Appleby on Ararat
- American First Edition
- Author: Michael Innes
- Language: English
- Series: Sir John Appleby
- Genre: Mystery thriller
- Publisher: Gollancz Dodd, Mead (US)
- Publication date: 1941
- Publication place: United Kingdom
- Media type: Print
- Preceded by: There Came Both Mist and Snow
- Followed by: The Daffodil Affair

= Appleby on Ararat =

1941 novel

Appleby on Ararat is a 1941 mystery thriller novel by the British writer Michael Innes. It is the seventh in his series featuring John Appleby, a Detective Inspector in the Metropolitan Police. Set during the Second World War the plot takes place on an island in the South Pacific.
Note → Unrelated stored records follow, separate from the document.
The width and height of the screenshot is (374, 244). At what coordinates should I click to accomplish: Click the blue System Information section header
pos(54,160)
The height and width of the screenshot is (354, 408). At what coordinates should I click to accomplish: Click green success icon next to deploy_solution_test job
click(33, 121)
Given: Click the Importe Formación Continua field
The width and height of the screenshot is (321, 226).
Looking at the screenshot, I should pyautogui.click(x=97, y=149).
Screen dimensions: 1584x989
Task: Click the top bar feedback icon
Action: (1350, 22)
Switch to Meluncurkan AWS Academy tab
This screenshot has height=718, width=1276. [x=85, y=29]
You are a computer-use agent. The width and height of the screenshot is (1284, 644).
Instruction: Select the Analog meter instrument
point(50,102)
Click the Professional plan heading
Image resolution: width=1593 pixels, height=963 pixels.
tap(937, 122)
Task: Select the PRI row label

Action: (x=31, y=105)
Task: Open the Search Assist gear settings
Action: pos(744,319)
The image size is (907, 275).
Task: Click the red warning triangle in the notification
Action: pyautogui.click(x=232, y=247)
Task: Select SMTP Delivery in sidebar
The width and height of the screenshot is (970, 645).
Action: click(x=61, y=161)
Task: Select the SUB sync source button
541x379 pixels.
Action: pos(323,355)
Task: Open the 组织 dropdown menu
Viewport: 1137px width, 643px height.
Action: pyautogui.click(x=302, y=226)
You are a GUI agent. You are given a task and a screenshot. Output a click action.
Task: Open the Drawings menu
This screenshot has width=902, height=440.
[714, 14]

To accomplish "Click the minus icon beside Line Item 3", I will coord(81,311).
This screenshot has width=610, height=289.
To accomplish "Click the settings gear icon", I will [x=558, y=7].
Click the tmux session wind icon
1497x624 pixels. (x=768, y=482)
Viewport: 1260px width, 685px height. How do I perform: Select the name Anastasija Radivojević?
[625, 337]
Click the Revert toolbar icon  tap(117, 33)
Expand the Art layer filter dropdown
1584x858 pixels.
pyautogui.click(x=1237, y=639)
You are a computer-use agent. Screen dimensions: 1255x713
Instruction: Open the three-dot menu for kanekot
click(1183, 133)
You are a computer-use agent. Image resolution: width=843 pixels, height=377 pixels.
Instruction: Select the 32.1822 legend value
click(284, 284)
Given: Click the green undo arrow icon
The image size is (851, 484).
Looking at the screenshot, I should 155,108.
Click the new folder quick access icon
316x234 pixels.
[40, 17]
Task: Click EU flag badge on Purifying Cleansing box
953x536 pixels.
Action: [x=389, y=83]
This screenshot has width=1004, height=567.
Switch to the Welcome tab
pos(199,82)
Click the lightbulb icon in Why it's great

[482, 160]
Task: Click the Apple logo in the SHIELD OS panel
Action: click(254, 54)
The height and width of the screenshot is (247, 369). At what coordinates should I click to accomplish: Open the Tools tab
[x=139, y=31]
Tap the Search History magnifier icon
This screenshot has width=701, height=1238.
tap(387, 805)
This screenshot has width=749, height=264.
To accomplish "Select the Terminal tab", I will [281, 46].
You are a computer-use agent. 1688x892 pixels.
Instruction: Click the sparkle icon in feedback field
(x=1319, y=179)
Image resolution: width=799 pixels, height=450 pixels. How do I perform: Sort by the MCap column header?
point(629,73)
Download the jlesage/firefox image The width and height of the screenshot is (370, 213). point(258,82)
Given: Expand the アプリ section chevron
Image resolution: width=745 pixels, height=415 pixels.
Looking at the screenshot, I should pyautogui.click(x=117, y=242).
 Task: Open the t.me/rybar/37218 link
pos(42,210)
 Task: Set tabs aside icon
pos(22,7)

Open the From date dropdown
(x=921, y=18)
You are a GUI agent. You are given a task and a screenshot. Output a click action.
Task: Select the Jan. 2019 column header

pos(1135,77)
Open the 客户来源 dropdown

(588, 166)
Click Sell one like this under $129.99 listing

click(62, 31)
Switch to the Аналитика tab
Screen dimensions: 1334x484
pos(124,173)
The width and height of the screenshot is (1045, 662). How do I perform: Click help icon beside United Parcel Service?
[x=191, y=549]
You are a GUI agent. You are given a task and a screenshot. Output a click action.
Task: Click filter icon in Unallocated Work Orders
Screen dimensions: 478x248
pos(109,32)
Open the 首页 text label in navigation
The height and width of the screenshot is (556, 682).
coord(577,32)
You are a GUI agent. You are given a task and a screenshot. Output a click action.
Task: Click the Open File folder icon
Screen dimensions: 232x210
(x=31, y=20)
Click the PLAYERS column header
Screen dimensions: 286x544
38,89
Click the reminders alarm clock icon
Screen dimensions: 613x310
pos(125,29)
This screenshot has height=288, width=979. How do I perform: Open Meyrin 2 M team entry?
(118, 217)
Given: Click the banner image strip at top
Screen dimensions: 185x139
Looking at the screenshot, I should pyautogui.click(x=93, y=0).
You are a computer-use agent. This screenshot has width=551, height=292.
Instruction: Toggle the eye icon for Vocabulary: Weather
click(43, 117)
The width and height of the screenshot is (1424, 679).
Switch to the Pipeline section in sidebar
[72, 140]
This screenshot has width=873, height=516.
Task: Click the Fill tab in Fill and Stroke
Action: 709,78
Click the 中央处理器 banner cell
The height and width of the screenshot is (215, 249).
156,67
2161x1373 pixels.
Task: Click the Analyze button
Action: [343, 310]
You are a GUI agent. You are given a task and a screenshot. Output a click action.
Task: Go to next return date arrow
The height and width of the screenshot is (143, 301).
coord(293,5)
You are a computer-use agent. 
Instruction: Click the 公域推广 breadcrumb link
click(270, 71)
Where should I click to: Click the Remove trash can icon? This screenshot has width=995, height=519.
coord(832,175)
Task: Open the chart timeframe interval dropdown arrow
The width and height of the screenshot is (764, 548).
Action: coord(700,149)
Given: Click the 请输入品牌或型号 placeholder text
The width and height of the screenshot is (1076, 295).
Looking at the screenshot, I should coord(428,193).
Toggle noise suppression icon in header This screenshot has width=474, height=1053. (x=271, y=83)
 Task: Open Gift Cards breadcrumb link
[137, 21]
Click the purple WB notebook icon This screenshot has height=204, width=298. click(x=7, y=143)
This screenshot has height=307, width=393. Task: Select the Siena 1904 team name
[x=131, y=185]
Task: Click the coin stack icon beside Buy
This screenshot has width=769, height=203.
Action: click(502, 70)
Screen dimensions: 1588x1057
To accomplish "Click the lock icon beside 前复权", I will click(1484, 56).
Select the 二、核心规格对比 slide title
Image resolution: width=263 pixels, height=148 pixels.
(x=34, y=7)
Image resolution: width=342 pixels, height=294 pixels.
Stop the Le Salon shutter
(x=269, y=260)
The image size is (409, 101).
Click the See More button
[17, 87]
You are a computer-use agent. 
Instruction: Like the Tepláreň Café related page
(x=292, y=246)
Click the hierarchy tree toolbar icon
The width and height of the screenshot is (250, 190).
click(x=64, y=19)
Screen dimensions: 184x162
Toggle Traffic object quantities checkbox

It was described by his biographer as "in every way Innes's most exotic production".

==Synopsis==
A cruise liner is torpedoed while in the South Seas and half a dozen passengers float away on a sundeck café and are shipwrecked on what they take to be a deserted island. They soon prove to be mistaken as the island is crawling with other inhabitants, both native and foreign, including a group of archaeologists and a Nazi spy ring.

==Bibliography==
- Hubin, Allen J. Crime Fiction, 1749-1980: A Comprehensive Bibliography. Garland Publishing, 1984.
- Reilly, John M. Twentieth Century Crime & Mystery Writers. Springer, 2015.
- Scheper, George L. Michael Innes. Ungar, 1986.